Artist Matt Kish is hooked on the classics, capturing Herman Melville’s “Moby-Dick” in more than 500 thought-provoking illustrations.
While his classmates at Marion L. Steele High School in Amherst were practicing foul shots and playing video games, Matt Kish was happily ensconced in his bedroom, poring over favorite passages from Moby-Dick. His ardor for Herman Melville’s tale of Captain Ahab’s pursuit of history’s most famous marine mammal never waned. So, on Aug. 5, 2009, Kish embarked on his own journey. The Beavercreek-based illustrator began creating images based on the classic novel, using a variety of mediums and often incorporating pages from discarded manuals and old books. He made one piece of art a day for 18 months — each coinciding with a page of the Signet Classic paperback edition. After getting Moby-Dick In Pictures: One Drawing for Every Page published in 2011, Kish applied his talents to another literary favorite, Heart of Darkness. He created an illustration for each page — 100 in all. That book was published in October. We recently talked with the 44-year-old illustrator about the novels that inspired him and his grueling creative process.
So, unlike so many of us, you never relied on CliffsNotes to tackle your high school reading list?

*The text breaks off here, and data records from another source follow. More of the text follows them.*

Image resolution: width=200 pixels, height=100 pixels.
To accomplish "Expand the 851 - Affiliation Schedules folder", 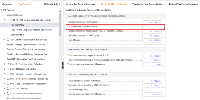I will [5, 69].
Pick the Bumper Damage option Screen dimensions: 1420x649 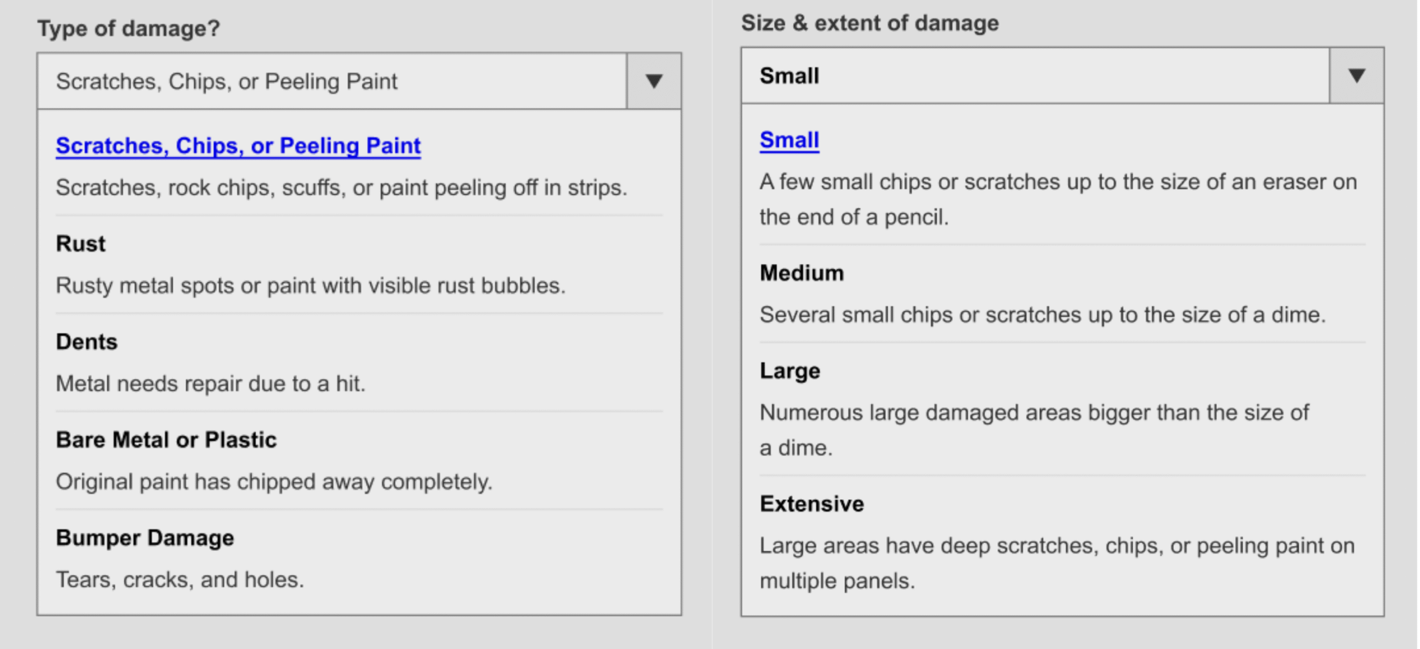coord(145,538)
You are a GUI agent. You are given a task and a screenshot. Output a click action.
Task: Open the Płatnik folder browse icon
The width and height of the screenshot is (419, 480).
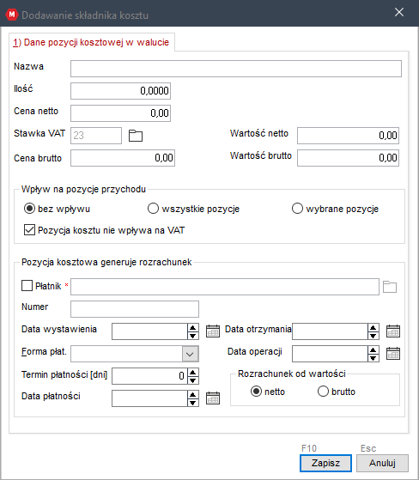390,287
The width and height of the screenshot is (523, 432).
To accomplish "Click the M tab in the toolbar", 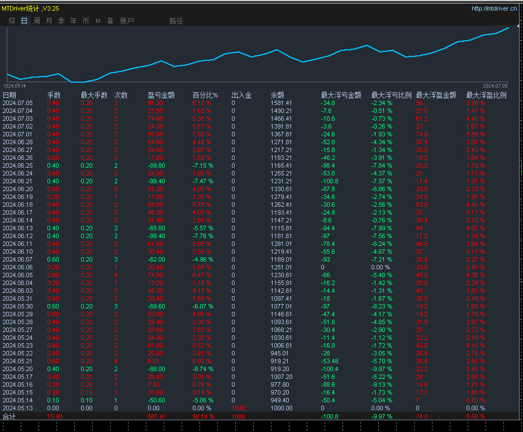I will click(98, 21).

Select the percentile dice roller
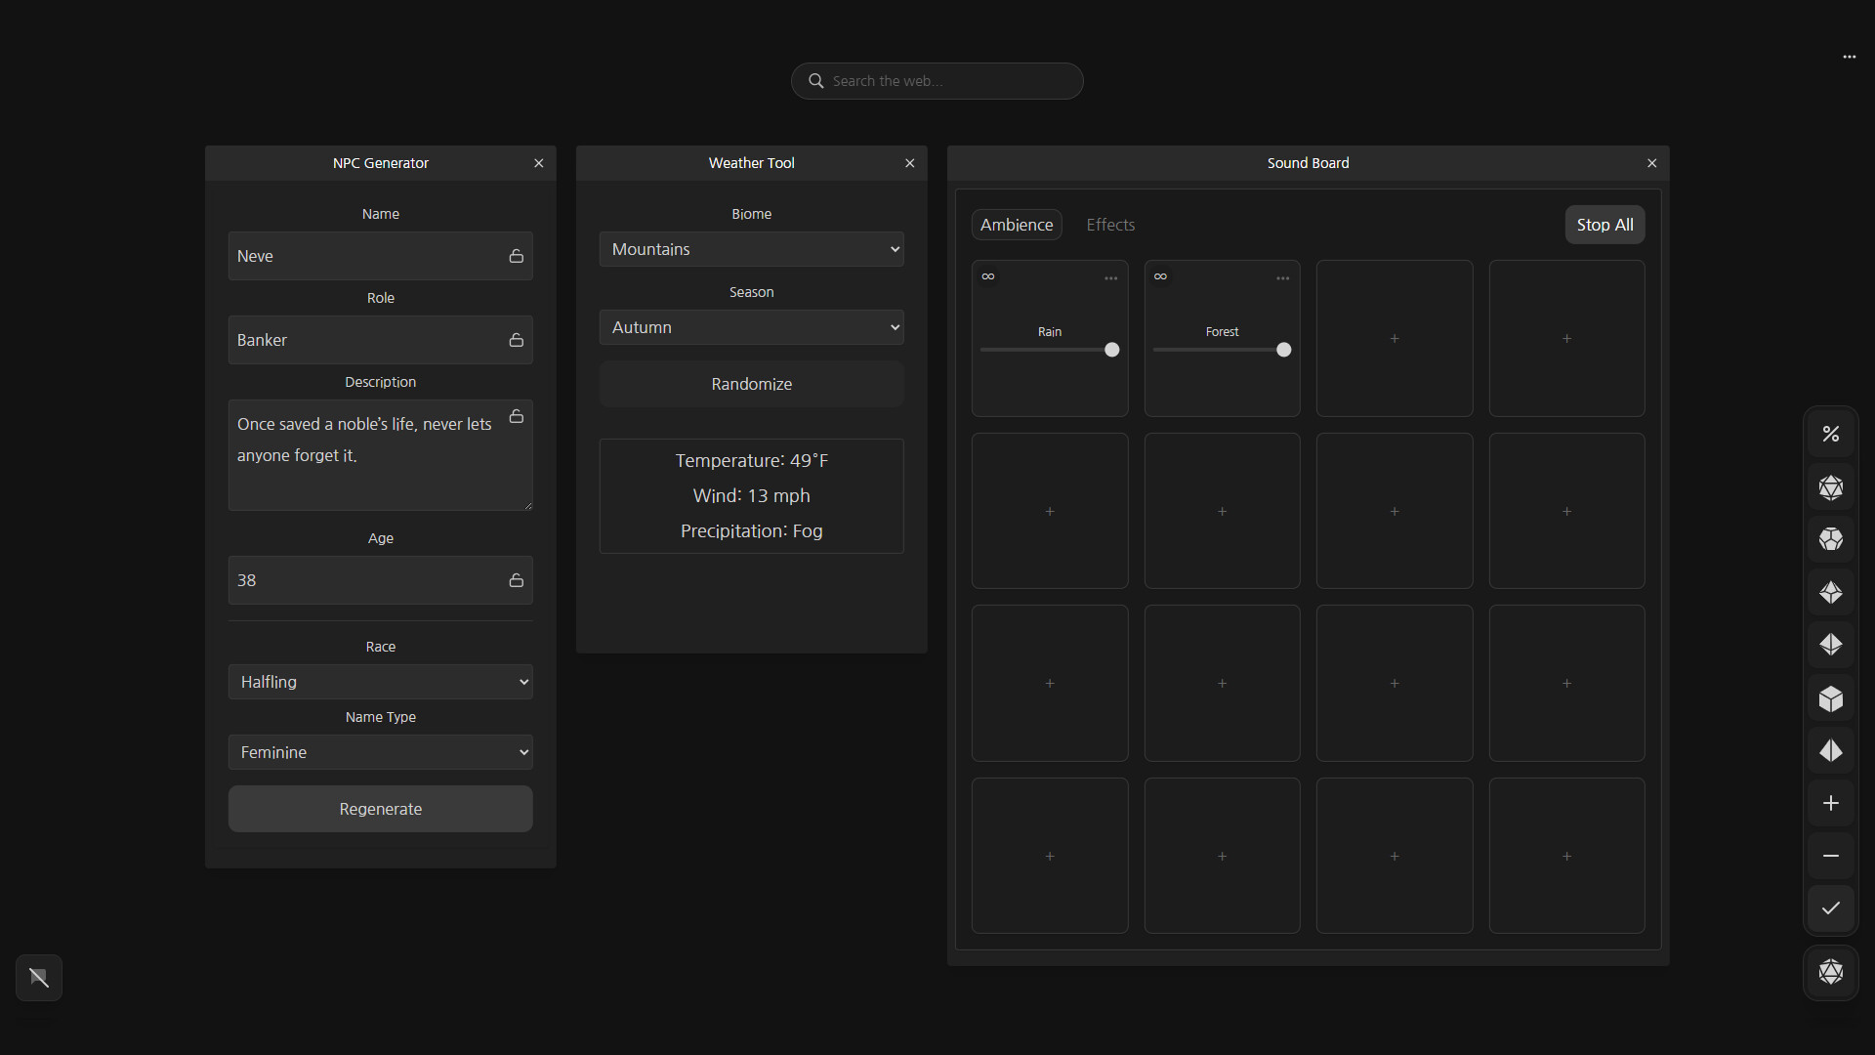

Well, no, I always loved reading. But my first introduction to Moby-Dick was purely a visual one that happened when I was 8. On Saturday afternoons, my father used to drop me off at my grandmother’s house while he ran errands. Usually, I’d sit in front of the TV and watch monster movies. But one day, he was late picking me up, and the movie “Moby Dick,” starring Gregory Peck, came on. I was actually a little bored… But I kept watching because there was nothing else to do. Soon, the screen filled with these images of a white whale. They blew me away. My father explained to me that the movie was based on a book and bought me an abridged version for kids. One of the notable things I loved was that every page of text was faced with an illustration.
Moby-Dick and Heart of Darkness seem like two very different novels. What drew you to them?
Literally, everything one might need to know to make one’s way through life is contained in some way within these books — the light and the dark, the good and the bad. On the surface, Moby-Dick appears to be just the story of a man’s obsession with chasing a whale and the adventure that goes along with that. But there’s also this vast mosaic of ideas that Melville touches on — religion, spirituality, sexual identity, brotherly love, the history of the United States, God, humor. Heart of Darkness came to me much later in life, when I was a high school senior. A friend of mine had gone off to college, and recommended it. Joseph Conrad’s novel is the flip side of Herman Melville’s coin. Moby-Dick is a story of hope. Heart of Darkness presents a very jaundiced look at the horror of human existence.
How did you come up with putting an artistic spin on these classic texts?
The year 2009 was a major turning point in my life. I had just turned 40 and been working as a librarian for the Dayton Metro Library system. I began to think it was time for me to stop making art. I’d always liked to draw but never had any real financial success doing it. So, I decided to do one incredibly stupidly ambitious thing: Create one illustration for every page of Moby-Dick, the book that means so much to me. I thought that at the end, if I finished, I would have a stack of drawings that I would be able to look at and feel very proud of and that would be it.
Your work on Moby-Dick in Pictures, 552 illustrations, seems to be quite a commitment. How daunting was it?
I spent a lot of time laughing madly to myself as I spent all of my free time sitting alone in a closet that serves as my home studio. What kept me going was pure obsession. I followed a kind of tunnel vision, becoming so immersed that everything else fell by the wayside. I am deeply indebted to my wife, Ione Damasco, for doing the shopping, the dishes and the laundry, mowing the lawn and offering the support I needed to keep going.
What in your opinion makes a book withstand the test of time?
There has to be universality to the story. We need to see ourselves in these books. Like Moby-Dick  and Heart of Darkness , they have to speak to us no matter when they were written. They are, in a sense, a mirror we can hold up and see our own lives reflected in.
What’s next? Are there any other books you’d like to do this with?
I’m planning that the third in my trinity of books will be A Voyage to Arcturus, an obscure novel published in 1920 by David Lindsay. ... [It] tells the story of a man from Earth who travels to the planet Arcturus. In each chapter, he meets a new being who represents a different philosophy or religious conviction. Based on his conversations, the Earthling begins questioning his own belief system. I hope 21st-century readers will be as riveted as I am with the plot.